Art BEAUTY ENTERTAINMENT

Art Spotting: Inventing Abstraction

Written by Casey

Inventing Abstraction at The MOMA

My mom has been saying for a while, “Casey I really want to see this exhibit at the MOMA” and I had no idea what she was talking about until now.

“In 1912, in several European cities, a handful of artists—Vasily Kandinsky, Frantisek Kupka, Francis Picabia, and Robert Delaunay—presented the first abstract pictures to the public. Inventing Abstraction, 1910–1925 celebrates the centennial of this bold new type of artwork, tracing the development of abstraction as it moved through a network of modern artists, from Marsden Hartley and Marcel Duchamp to Piet Mondrian and Kazimir Malevich, sweeping across nations and across media.
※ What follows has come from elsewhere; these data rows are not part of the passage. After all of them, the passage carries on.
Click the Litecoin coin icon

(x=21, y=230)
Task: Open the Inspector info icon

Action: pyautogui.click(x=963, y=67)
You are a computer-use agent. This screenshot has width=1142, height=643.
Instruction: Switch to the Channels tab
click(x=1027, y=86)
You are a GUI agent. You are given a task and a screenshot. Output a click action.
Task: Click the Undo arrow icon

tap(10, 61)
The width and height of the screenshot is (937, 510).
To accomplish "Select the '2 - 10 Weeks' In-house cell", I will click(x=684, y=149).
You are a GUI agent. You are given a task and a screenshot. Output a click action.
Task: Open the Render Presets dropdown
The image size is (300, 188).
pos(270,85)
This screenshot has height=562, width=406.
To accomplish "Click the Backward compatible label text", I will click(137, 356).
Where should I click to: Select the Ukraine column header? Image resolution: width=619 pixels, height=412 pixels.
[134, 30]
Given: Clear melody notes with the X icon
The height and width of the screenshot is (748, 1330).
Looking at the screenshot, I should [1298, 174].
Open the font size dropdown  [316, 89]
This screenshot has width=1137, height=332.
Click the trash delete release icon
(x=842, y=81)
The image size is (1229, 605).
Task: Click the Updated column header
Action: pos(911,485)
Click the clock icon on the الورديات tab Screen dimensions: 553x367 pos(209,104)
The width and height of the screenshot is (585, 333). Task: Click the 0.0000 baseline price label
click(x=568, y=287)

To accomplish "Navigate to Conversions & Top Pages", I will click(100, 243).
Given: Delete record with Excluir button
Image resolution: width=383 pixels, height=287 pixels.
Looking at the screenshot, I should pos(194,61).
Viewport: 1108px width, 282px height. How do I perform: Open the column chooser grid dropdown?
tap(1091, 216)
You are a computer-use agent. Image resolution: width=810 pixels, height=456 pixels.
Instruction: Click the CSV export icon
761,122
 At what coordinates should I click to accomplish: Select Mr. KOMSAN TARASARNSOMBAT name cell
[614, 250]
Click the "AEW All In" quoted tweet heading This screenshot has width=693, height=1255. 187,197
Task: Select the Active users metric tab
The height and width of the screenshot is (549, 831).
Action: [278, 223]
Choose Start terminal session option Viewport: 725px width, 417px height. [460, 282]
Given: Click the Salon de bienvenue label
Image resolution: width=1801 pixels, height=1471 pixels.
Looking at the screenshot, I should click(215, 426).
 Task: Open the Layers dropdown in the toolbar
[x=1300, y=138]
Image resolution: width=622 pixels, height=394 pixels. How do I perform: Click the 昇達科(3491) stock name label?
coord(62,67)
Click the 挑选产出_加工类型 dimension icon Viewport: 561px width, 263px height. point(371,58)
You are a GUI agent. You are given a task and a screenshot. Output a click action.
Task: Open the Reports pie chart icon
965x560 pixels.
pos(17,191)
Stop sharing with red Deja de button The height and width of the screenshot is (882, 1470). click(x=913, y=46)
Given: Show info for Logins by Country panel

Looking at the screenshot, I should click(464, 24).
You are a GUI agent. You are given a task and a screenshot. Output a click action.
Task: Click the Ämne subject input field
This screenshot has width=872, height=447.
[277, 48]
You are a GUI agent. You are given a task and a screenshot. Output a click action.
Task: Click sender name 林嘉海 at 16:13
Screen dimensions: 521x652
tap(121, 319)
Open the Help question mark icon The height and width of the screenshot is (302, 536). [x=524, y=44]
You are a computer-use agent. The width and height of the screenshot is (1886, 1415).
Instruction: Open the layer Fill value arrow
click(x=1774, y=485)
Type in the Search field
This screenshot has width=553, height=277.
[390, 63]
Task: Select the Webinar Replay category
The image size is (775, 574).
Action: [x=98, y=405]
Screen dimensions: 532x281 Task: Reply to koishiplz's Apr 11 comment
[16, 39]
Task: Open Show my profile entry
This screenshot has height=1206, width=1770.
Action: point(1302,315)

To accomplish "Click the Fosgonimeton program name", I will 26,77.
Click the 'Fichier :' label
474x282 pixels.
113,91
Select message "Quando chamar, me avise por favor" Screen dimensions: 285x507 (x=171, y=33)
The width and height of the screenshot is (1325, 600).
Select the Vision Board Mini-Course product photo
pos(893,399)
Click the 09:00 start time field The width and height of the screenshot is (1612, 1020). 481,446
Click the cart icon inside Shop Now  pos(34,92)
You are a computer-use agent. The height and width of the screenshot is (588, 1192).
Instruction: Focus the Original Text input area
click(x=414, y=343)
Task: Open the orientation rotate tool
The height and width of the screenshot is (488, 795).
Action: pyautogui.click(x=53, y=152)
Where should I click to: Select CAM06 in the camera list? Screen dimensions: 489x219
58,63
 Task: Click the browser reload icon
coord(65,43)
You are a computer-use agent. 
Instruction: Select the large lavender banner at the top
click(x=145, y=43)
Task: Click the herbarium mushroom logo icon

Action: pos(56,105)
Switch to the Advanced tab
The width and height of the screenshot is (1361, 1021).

The exhibition brings together many of the most influential works in abstraction’s early history and covers a wide range of artistic production, including paintings, drawings, books, sculptures, films, photographs, sound poems, atonal music, and non-narrative dance, to draw a cross-media portrait of these watershed years.”

Via The MOMA.

About the author

Casey

BLEU. She's an oasis child busy being born in New York. She lives in the East Village and spends time writing, reading, making movies, shopping at Chrome Hearts and Opening Ceremony. You might find her indulging at Momofuku, or, she is spinning off those calories at Equinox while simultaneously doing homework.